Synonymous vs. nonsynonymous SNPs

• Synonymous SNPs:

  • Do not change the amino acid sequence of a protein.

  • Silent change.

• Nonsynonymous SNPs:

  • Potentially alter protein structure and function.

• This distinction arises because the genetic code is redundant, with multiple codons sometimes coding for the same amino acid.

Missense vs. nonsense SNPs

• Missense and nonsense SNPs are both nonsynonymous mutations.

  • Change the amino acid sequence.

• Missense mutation:

  • Results in a different amino acid being incorporated into the protein.

  • It will alter the protein’s structure and function.

• Nonsense mutation:

  • This changes from a sense codon to a premature stop codon.

  • This leads to a truncated and often non-functional protein.

Linkage disequilibirum (LD) blocks

• Sets of nearby SNPs on the same chromosome are inherited together in blocks.

• Haplotype/LD block:

  • A group of alleles that are co-inherited as a single block.

  • LDTools: LDHap, LDMatrix, etc.

Tag SNPs

• A few SNPs are enough to identify the haplotypes in a block uniquely.

• Reduce the number of SNPs required to examine the entire genome for association with a phenotype.

Methods other than measure SNPs

• SNPs can be measured through genotyping and DNA sequencing.

• Genotyping examines a specific set of targeted sites within the genome using methods like SNP arrays.

  • A targeted approach, focusing only on pre-selected, known SNPs at specific positions in the genome.

• DNA sequencing reads the entire DNA sequence, allowing for the discovery of known and unknown SNPs.

  • SNPs captured through variant calling after sequence alignment → vcf files.

  • Allow for the discovery of novel or unexpected SNPs that are not known beforehand.

  • Read the entire DNA segment → more data and more expensive than genotyping.

SNP selection (genotyping)

• Identify DNA regions of interest.

• Identify patterns of SNPs that are inherited together on a chromosome.
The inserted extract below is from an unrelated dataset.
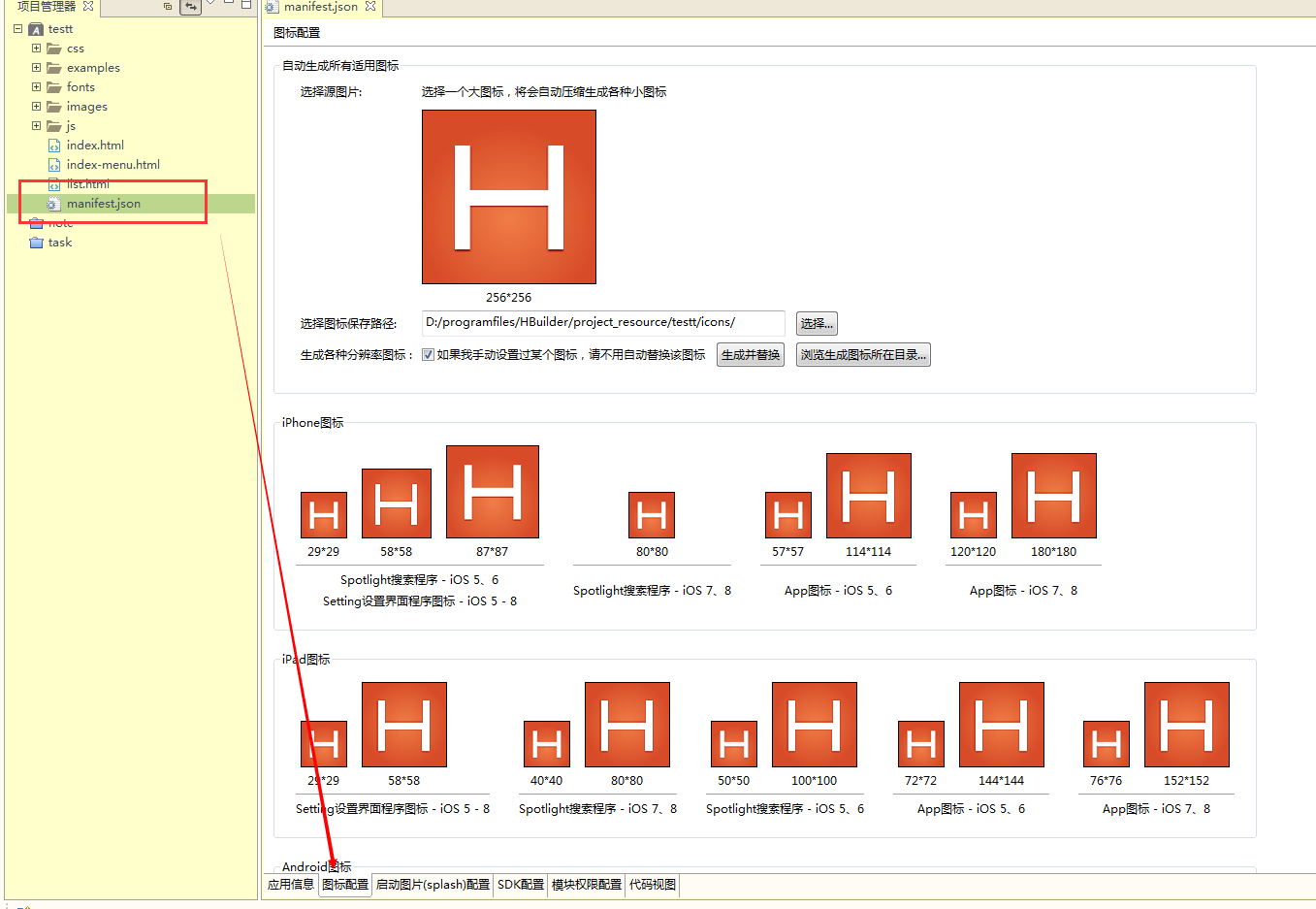Image resolution: width=1316 pixels, height=909 pixels.
Task: Click the 浏览生成图标所在目录 button
Action: (x=862, y=354)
  • HapMap project: tested the association of millions of SNPs across multiple populations → produced the SNP panels that are used today.

• Select tag SNPs that can represent a block of associated SNPs.

SNP genotype

• SNP genotypes can be coded differently based on genetic models.

  • Additive model (ADD) → commonly used.

  • Dominant model (DOM).

  • Recessive model (REC).

• SNP genotypes are commonly coded as 0, 1, or 2 to represent the number of copies of the minor allele.

  • 0 → homozygous dominant (e.g., AA).

  • 1 → heterozygous (e.g., Aa).

  • 2 → homozygous recessive (e.g., aa).

Genotype/haplotype phasing

• Current technology gives genotypes but not haplotypes.

• The process of determining which alleles are located on the same chromosome, i.e., the haplotype.

• Phasing tools: SHAPEIT5, BEAGLE5.5.

GWAS association testing

• A simple statistical test, such as chi-square.

  • Case control analysis.

  • Without confounding factors.

• Linear regression models.

  • If the phenotype is continuous (such as height, blood pressure, or body mass index).

• Logistic regression models.

  • If the phenotype is binary (such as the presence or absence of disease).

• Linear mixed models.

  • Can account for genetic relatedness among individuals.

GWAS example

Odds ratio

• Measure of effect size.

• OR = 1, no disease association.

• OR > 1, allele C increases risk of disease.

• OR < 1, allele C decreases the risk of disease.

PLINK

• Mostly shared.

GWAS results visualized

• Manhattan plot:

  • Bonferroni testing threshold of p < 5 × 10^-8.

    • Multiple test correction.

  • Genome-wide significance threshold = red line on the image.

    • The peaks are SNPs that are close to each other = co-inherited.

  • Significance threshold varies depending on:

    • Number of SNPs examined.

    • Number of subjects included.

    • Minor allele frequencies.

    • Etc.

• LocusZoom: a combination of a Manhattan plot and a genome browser.

Genotype datasets for large scale GWAS

• Biobanks and large population-based studies with genetic and phenotype data available for research.

  • For USA → ‘All of Us’ initiative or 23andMe.

• Genotype data are typically restricted due to re-identification risk.

  • Application needed.

Databases for GWAS summary statistics

• GWAS Catalog.

• GWAS Atlas.

• Allow easy access to summary statistics for thousands of traits.

• Many downstream analyses are built on the summary statistics, rather than the raw genotype itself.

Post-GWAS analysis

• Functional mapping:

  • Where are they located in the DNA?

  • Pathways enriched by GWAS findings.

  • How may they influence molecular functions leading to disease?

  • Identify the tissues or cell types where these variants are likely to act.

• Causal variants identification:

  • GWAS findings come up as clusters → highly correlated.

  • Which one is likely causal?